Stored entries
>>>>
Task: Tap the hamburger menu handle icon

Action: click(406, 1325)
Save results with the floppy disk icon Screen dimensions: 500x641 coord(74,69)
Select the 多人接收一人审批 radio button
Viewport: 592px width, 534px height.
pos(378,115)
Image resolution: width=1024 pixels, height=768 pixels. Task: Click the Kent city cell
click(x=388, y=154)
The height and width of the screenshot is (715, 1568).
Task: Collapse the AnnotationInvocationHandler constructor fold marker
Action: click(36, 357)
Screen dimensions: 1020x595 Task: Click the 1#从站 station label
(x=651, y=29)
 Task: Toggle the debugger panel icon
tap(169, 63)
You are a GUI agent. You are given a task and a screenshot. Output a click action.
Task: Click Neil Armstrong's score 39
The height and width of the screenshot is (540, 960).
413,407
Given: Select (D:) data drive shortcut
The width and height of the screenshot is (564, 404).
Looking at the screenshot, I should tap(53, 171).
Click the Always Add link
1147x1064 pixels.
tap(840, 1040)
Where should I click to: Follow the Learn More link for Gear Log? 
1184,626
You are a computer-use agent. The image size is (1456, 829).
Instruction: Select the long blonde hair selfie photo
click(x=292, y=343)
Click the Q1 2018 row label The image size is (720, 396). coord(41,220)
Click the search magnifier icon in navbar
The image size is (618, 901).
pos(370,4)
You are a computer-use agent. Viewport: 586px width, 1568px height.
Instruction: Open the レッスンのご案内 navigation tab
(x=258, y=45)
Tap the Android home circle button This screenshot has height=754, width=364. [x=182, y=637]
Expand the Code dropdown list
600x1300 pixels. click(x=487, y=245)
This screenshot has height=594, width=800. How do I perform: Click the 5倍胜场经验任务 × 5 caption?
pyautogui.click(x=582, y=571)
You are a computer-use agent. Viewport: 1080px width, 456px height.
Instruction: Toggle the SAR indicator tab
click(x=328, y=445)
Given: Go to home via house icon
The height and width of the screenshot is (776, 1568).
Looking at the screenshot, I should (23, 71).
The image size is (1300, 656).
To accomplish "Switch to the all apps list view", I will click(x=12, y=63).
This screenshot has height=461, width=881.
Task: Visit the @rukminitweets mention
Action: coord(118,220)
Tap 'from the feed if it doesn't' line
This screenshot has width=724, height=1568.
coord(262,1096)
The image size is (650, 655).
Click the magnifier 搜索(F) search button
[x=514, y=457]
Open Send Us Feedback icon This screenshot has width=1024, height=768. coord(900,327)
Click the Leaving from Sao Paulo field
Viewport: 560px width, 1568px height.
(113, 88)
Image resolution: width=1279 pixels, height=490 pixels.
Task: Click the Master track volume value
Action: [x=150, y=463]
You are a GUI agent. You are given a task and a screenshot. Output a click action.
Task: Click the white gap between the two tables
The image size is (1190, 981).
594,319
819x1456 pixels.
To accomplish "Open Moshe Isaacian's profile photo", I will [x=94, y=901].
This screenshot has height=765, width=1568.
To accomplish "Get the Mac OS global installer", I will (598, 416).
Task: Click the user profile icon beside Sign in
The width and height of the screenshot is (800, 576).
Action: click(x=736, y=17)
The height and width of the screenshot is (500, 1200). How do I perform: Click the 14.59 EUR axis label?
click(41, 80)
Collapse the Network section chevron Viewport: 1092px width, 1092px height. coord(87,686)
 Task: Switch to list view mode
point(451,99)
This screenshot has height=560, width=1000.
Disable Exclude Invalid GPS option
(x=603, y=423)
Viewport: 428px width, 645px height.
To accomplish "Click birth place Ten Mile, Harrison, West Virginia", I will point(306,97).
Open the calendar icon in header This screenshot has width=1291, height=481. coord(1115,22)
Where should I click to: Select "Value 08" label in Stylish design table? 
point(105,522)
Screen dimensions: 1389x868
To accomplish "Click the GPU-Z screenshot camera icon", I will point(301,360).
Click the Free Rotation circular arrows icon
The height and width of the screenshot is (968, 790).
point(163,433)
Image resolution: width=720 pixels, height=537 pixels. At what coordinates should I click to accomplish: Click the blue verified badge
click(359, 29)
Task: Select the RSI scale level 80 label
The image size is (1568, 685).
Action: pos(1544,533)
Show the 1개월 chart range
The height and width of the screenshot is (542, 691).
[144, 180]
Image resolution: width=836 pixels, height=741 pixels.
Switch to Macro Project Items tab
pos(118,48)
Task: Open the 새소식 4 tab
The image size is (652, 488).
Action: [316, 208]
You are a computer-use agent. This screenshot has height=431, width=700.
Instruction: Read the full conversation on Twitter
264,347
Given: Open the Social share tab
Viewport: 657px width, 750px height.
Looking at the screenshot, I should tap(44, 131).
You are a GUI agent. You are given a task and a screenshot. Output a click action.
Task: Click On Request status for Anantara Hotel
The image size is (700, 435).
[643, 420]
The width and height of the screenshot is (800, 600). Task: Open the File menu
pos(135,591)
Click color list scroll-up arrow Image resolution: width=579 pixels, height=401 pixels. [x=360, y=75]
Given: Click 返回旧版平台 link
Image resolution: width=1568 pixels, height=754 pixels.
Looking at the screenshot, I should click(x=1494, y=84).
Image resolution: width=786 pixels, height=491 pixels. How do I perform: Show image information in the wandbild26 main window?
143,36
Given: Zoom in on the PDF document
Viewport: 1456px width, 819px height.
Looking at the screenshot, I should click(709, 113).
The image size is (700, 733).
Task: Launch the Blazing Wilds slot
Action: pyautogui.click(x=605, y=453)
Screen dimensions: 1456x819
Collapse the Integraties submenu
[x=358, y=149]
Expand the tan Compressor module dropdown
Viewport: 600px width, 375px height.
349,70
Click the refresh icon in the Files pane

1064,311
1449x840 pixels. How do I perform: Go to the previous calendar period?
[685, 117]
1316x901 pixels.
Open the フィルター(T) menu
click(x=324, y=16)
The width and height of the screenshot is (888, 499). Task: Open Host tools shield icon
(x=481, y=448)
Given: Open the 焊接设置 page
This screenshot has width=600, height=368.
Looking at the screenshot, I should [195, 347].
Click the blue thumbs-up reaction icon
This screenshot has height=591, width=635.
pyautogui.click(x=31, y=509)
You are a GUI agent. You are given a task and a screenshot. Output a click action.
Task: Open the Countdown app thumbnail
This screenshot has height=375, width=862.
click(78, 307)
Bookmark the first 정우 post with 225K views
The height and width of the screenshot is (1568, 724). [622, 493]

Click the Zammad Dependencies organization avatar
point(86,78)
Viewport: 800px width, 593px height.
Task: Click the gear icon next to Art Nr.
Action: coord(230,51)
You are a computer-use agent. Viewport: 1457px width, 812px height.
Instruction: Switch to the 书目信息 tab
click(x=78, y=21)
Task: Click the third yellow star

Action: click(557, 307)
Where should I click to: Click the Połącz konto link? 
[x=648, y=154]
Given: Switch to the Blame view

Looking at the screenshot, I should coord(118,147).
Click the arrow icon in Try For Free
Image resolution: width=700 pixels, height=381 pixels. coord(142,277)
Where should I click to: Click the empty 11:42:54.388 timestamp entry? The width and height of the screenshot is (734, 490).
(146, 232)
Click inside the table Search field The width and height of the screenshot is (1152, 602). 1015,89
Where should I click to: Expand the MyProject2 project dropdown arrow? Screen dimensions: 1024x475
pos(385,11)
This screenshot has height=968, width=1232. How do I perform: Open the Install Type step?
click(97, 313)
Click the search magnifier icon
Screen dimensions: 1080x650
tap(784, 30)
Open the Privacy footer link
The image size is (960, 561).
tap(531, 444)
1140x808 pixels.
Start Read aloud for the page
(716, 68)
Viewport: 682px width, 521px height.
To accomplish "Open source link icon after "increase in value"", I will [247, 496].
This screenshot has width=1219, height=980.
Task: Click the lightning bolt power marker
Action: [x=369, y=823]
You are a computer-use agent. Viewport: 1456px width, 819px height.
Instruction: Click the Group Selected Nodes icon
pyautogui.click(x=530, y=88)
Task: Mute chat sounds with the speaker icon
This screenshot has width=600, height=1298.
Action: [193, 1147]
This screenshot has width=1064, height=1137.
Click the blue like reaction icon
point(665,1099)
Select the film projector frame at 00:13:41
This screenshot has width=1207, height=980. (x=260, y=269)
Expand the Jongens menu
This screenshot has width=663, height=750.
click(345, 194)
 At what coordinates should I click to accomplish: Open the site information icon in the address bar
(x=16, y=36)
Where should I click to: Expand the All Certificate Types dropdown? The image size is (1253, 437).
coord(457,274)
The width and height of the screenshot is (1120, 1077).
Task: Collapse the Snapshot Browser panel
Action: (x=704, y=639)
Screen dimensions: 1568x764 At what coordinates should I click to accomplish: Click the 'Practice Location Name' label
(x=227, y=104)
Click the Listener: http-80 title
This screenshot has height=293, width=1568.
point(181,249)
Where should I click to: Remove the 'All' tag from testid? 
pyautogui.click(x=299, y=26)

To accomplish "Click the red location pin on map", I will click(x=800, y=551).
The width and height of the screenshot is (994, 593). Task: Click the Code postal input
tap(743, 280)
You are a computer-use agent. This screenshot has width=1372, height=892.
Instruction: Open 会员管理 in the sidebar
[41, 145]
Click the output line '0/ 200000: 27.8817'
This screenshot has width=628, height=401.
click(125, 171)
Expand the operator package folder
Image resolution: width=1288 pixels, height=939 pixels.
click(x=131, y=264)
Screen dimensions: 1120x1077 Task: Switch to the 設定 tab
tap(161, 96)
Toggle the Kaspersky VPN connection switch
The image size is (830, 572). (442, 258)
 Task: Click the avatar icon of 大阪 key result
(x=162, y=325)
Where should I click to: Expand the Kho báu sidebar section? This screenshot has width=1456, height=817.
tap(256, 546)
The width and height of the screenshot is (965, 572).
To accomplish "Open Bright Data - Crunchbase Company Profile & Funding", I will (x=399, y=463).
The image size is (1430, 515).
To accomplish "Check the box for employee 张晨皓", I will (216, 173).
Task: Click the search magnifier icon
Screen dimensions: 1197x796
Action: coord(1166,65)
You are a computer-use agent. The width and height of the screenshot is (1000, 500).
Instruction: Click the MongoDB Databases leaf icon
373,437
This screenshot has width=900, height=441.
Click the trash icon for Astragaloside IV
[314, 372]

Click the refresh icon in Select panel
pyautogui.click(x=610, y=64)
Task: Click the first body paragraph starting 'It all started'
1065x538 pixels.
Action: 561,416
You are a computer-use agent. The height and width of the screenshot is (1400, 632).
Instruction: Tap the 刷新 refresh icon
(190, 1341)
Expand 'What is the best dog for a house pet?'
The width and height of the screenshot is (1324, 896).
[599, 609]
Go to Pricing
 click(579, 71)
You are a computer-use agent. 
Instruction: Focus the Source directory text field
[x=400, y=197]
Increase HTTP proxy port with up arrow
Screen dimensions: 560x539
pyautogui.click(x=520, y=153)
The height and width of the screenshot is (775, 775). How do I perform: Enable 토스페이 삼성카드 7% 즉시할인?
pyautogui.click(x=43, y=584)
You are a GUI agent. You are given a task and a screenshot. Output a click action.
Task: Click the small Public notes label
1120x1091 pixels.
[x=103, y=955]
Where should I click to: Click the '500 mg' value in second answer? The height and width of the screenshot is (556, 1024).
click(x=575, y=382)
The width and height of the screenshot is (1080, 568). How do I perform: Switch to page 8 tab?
<<<<
Would you filter the entries above and keep each line that has the word "computer"?

You are a computer-use agent. The image size is (1456, 829).
You are a computer-use agent. Viewport: 586px width, 1568px height.
You are a computer-use agent. Viewport: 1080px width, 456px height.
You are a computer-use agent. This screenshot has height=431, width=700.
You are a computer-use agent. Viewport: 1457px width, 812px height.
You are a computer-use agent. Viewport: 1456px width, 819px height.
You are a computer-use agent. This screenshot has width=1372, height=892.
You are a computer-use agent. The width and height of the screenshot is (1000, 500).
You are a computer-use agent. The height and width of the screenshot is (1400, 632).
You are a computer-use agent. 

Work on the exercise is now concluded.